ACTION ITEM – Please produce an exact transcription of the lines from the one containing "Task: Click arrow after ユーザーアカウント作成 step" through the last line of the entries, leaving out every picture.
------------------------------------------------------------
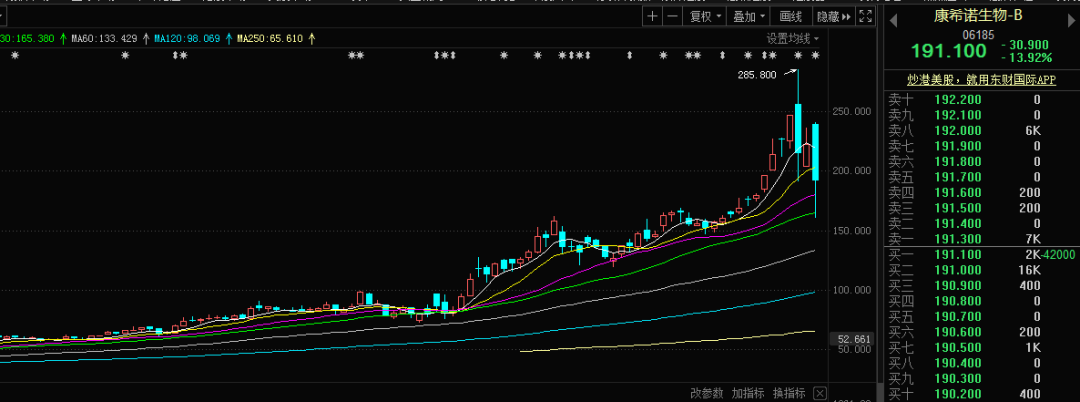
Task: Go to previous stock with left arrow
Action: pos(893,17)
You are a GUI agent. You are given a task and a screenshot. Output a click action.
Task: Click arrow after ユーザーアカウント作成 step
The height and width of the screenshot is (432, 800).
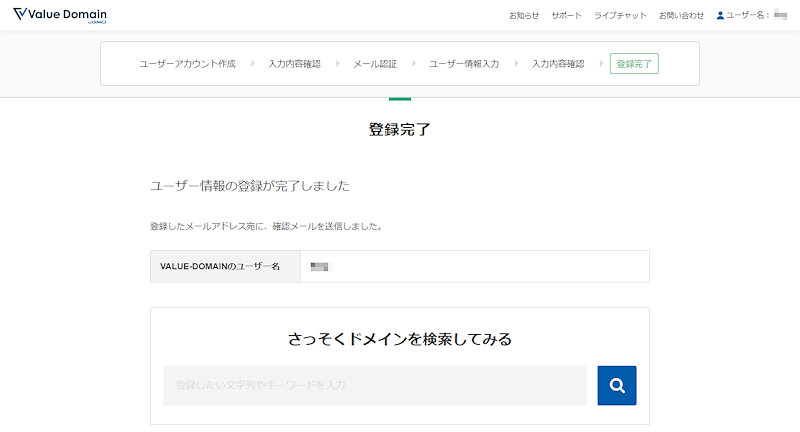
------------------------------------------------------------
ANSWER SPACE –
Task: Click arrow after ユーザーアカウント作成 step
The height and width of the screenshot is (432, 800).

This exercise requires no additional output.